**Problem**
Below are the entries; determine how many of their lines contain the string "will" and give that figure alone.

───── Data for analysis ─────

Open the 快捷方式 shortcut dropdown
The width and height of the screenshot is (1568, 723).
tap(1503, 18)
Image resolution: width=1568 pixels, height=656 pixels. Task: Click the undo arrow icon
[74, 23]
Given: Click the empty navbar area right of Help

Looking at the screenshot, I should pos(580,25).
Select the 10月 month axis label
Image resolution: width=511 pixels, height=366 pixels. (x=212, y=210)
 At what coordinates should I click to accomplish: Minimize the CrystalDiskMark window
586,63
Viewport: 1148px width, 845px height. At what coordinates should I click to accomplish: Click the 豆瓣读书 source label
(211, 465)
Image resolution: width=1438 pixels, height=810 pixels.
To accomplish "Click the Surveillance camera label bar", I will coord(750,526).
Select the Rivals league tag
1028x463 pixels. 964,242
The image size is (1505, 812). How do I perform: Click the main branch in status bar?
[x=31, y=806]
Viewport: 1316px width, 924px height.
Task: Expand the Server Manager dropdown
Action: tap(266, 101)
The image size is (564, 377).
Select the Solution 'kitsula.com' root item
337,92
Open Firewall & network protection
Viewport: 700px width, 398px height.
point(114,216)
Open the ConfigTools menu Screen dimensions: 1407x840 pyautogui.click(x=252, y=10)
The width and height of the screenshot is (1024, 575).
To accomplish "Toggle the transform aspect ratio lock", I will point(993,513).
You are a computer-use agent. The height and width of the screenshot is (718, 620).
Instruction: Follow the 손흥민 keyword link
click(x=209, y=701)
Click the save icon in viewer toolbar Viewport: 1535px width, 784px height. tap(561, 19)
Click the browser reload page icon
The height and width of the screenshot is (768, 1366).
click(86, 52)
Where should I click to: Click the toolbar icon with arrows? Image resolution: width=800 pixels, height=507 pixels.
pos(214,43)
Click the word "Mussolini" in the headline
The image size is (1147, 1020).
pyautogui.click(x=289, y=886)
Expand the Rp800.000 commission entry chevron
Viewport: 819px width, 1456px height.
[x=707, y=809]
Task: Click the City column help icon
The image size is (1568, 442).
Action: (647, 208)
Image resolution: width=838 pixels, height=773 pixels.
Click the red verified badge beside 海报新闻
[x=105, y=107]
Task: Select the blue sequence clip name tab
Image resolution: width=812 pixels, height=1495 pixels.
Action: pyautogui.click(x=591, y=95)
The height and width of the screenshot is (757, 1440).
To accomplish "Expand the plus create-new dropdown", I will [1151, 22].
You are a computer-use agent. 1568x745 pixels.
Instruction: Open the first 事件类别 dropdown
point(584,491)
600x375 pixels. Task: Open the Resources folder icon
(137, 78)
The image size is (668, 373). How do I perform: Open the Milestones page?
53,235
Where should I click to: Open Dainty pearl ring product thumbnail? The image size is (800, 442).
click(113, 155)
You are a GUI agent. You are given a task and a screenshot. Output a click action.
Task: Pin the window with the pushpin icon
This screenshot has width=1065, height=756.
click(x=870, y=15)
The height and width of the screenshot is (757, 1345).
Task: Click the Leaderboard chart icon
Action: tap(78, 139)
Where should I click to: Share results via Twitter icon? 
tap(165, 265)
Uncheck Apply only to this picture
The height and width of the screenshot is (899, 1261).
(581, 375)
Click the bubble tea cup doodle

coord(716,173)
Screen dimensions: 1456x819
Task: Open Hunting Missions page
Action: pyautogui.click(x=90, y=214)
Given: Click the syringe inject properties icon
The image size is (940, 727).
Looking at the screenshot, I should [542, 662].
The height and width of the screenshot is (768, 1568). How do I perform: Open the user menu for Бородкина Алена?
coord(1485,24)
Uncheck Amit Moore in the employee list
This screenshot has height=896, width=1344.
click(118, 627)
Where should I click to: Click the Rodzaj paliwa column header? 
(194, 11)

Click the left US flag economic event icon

─────

**Response for this exercise**
3